Does anybody see why this supposedly constant source of players playerList changes when a button is clicked?
*(more background info)
A match between two chessteams involves all players to play 1 match against one of the opponents players. Typically, the players in a team are of different strength. So for example, if youve got team A with player strength ranging from beginner to master, and team B with players ranging from intermediate to grandmaster, you know that if you pair the players based on increasing strength, then team A will lose for sure. The fun starts when Team A will sacrifice one or two of their weakest players by pairing them to the two strongest players of Team B. This means a loss of two points, but the remaining players of team A will now each face a weaker player instead of a stronger one.
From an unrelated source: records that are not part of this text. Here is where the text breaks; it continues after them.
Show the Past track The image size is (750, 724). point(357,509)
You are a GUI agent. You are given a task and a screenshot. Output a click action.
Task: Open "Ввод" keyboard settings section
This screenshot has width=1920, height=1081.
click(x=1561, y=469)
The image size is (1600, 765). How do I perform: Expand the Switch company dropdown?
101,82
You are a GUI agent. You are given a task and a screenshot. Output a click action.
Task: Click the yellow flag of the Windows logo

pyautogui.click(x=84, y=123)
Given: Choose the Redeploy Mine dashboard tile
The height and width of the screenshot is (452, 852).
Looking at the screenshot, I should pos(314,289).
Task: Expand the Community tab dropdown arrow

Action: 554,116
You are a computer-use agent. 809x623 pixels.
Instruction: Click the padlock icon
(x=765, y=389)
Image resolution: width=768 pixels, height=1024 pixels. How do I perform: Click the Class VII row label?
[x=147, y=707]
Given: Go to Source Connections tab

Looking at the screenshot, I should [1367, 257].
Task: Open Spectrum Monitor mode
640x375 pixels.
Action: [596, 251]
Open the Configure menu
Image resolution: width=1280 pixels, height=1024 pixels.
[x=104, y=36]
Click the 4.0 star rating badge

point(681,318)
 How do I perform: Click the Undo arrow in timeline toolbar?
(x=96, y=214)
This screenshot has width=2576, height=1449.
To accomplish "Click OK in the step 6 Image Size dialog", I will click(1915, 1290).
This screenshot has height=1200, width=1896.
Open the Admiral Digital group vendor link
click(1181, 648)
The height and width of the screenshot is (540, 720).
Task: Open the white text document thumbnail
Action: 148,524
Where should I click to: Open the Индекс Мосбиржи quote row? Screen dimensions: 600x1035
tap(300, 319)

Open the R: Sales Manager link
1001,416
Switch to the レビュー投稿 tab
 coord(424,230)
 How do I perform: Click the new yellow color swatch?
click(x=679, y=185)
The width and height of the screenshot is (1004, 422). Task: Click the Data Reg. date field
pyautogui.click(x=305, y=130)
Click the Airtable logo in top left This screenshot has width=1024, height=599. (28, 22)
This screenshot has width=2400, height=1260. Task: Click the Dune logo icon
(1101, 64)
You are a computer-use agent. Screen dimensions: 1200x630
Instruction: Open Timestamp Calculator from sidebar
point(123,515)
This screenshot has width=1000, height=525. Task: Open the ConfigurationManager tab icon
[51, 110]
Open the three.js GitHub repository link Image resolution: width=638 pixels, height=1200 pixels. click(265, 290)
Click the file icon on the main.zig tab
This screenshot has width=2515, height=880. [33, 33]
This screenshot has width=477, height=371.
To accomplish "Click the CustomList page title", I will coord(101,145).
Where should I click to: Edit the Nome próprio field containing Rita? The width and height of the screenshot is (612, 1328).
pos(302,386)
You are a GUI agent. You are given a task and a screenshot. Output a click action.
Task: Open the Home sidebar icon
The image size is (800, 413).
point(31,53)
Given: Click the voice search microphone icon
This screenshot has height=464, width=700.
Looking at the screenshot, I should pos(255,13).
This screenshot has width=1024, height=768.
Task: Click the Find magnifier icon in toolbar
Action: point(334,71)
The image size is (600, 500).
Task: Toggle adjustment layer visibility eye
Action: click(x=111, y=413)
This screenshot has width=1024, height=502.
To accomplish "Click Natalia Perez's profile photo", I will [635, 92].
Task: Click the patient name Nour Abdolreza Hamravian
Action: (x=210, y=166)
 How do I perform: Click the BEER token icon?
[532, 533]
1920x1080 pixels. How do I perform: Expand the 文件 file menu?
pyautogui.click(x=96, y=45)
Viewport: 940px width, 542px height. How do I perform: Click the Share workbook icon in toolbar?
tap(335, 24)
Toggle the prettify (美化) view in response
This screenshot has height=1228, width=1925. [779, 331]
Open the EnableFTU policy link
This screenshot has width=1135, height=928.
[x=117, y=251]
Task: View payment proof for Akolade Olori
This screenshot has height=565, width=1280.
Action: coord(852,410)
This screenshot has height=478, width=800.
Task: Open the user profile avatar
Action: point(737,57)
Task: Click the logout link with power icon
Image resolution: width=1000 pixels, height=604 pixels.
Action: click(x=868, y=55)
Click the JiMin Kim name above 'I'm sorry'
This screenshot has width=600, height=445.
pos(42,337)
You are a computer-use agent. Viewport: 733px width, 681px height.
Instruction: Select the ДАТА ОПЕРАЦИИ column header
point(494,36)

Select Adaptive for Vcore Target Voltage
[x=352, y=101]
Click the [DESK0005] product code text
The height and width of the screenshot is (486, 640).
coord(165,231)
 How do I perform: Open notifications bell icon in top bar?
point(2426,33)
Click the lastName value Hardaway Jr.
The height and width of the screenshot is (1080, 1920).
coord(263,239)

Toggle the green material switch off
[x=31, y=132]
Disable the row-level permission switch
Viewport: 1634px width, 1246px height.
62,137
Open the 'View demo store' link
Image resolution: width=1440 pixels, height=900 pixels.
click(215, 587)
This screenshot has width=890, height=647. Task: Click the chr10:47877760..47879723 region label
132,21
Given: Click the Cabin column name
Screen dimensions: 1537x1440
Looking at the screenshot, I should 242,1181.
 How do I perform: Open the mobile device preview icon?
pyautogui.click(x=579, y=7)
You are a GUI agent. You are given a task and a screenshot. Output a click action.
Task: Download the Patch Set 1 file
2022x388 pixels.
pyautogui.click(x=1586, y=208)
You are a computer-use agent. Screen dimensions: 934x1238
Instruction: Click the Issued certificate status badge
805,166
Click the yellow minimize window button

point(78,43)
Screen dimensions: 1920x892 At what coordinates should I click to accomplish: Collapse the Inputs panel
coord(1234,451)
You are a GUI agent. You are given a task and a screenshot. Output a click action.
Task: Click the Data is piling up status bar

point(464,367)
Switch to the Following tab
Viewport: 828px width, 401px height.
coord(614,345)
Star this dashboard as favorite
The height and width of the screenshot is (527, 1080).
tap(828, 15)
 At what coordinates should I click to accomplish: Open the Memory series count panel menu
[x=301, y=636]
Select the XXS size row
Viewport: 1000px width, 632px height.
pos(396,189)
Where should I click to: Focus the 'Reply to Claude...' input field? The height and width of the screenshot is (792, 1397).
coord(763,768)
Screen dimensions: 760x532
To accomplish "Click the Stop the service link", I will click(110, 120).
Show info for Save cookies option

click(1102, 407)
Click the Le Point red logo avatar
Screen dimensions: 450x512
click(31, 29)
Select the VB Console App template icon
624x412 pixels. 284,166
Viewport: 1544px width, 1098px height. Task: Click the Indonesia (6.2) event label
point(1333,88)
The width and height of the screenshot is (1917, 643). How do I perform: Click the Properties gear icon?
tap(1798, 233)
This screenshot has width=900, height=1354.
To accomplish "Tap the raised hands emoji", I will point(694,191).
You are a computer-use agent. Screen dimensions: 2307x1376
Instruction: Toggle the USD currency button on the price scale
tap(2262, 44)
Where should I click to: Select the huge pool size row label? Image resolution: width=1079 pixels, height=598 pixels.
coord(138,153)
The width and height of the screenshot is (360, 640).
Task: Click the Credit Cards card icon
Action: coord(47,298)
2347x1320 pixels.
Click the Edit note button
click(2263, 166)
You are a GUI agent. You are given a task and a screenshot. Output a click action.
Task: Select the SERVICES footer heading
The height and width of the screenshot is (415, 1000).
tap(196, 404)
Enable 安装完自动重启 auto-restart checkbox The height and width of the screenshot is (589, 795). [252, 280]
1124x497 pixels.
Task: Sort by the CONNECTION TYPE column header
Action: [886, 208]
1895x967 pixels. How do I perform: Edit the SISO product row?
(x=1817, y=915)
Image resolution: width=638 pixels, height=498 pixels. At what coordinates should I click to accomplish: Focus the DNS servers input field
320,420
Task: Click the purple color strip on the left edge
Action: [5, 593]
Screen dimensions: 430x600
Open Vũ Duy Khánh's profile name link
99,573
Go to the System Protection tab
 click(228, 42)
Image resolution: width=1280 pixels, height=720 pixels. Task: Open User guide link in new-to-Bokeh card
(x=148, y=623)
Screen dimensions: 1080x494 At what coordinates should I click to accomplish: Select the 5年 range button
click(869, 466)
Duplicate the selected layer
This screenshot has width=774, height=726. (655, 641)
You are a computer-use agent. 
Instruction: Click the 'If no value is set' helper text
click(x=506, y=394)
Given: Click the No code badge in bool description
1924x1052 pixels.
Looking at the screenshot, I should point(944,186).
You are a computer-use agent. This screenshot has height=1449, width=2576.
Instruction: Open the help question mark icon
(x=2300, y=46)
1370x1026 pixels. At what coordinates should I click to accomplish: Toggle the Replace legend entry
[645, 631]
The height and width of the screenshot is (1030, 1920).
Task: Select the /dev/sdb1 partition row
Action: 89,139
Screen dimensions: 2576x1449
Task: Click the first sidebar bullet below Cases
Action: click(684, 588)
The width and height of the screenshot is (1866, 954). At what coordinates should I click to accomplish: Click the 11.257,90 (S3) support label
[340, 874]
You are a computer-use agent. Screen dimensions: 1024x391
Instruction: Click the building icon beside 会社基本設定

There might even be pairings so that it is more likely that the weaker team wins. My program tries to show which pairings are worst and best, and gives the statistics. Ofcourse it would be nice if the coach that might use this program is actually able to get this Gui to be set at his desired team, and this is where you come in, dear StackOverflow-champ!
Declaring a field as
finalmeans that you can’t assign a new value to it. If, however, that field contains an Object, you can still modify non-final fields inside of that Object. The code below should illustrate what I mean.In your code, you have a
final ArrayList<Player>, which means you can’t store a new ArrayList in that field. You can, however, modify the contents of the existing ArrayList in any of the usual ways (adding, removing, updating elements, etc).You’re also passing the same ArrayList to all of your
JButtonPlusinstances, so changing it in any of those classes will result in a change to all of them. Try passing in a copy of the ArrayList, and see if that solves the problem.